Most of the watches I wear and use are pretty big sports or outdoors wearables. Sometimes, though, something simpler is nice.
Just as I was starting to wear – and review – the Veilance Deploy LT jacket in its streetwear-ish off-white color with black contrasts, Casio Germany offered to loan me a watch of their new G-Shock variants in “Skeleton”.
The GA-2100, a.k.a. “CasiOak,” in the transparent white colorway fit the Deploy LT too well not to agree to the offer.
Watch Design Stories
This watch also tells its own story of interactions between luxury and streetwear, performance and its hiding away in simple clean designs.
In the line-up of G-Shock, the GA-2100 is an utter exception.
The story goes that it was a hard sell within the company; its design was just too toned-down compared to the usual bulky overbuild that characterizes G-Shock.
This Is a G-Shock?
In fact, it is easy to recognize this watch as a Casio.
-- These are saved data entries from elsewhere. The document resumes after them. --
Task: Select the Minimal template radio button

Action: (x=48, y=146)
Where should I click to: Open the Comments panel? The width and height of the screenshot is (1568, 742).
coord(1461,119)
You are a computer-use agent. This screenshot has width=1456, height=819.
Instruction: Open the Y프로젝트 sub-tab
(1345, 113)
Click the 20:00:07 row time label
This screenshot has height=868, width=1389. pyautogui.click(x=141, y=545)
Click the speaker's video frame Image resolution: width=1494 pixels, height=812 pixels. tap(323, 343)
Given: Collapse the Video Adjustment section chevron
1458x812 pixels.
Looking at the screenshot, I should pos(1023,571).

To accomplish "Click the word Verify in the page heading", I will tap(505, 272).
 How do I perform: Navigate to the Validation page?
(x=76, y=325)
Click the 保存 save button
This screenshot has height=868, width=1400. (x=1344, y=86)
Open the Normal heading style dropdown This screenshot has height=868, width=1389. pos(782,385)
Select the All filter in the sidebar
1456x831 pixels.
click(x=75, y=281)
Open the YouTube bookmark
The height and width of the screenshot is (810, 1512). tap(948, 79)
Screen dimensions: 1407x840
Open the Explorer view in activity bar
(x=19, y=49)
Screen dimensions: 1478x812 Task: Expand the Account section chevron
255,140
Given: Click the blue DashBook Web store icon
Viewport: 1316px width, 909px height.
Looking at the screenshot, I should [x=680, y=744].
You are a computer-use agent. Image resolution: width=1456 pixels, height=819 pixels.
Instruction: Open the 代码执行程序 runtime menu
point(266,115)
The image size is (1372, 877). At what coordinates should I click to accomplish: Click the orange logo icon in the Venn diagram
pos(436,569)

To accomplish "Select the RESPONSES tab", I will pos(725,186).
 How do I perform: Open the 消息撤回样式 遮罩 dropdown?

Its looks and functional combination of analog watchface and digital display are familiar from that brand.
The smaller and especially thinner case without any peculiar shock buffers or similar elements hides away the G-Shock character of this watch, though.
It is still very shockproof, but this is achieved through a carbon core guard inside the watch’s otherwise almost plain, and certainly thin, case.
That plainness of the case holds an interesting, if apparently unintended, link to the world of luxury watchmaking.
Luxury “Oak” Parallels
The octagonal bezel of the GA-2100 was only brought in as an allusion to G-Shock’s technical heritage.
Where it ended up, however, was with the allusion that gave it the name of “CasiOak,” as this Casio looks like a design relative of Audemars Piguet’s Royal Oak.
The story of that design is a curious one.
If it truly didn’t, perhaps subsconsciously, inspire Casio’s designers, it is still very similar. The design by renowned watch designer Gerald Genta was originally considered almost too much of a gamble in light of customer expectations for a luxury watch’s looks…
Just like with the luxury Audemars Piguet, so things seem to go with the “CasiOak”: They sell.
The Casio should have an even easier time selling; it is a looker without too much of the usual G-Shock character, and without a high price tag.
It also fits well into the streetwear trend towards black and white, at least in the versions that I have seen and noticed.
(There is also a red version which, of course, has a very different kind of appeal. One that is decidedly not ‘stealth.’)
Finally, the GA-2100 is also simply a good choice for people who don’t need all that many technical/performance features.
The digital display and its features are really more of an afterthought and Casio-typical touch than anything particularly useful.
It’s just a watch – but a G-Shock, and a nicely laid-back, stylish one.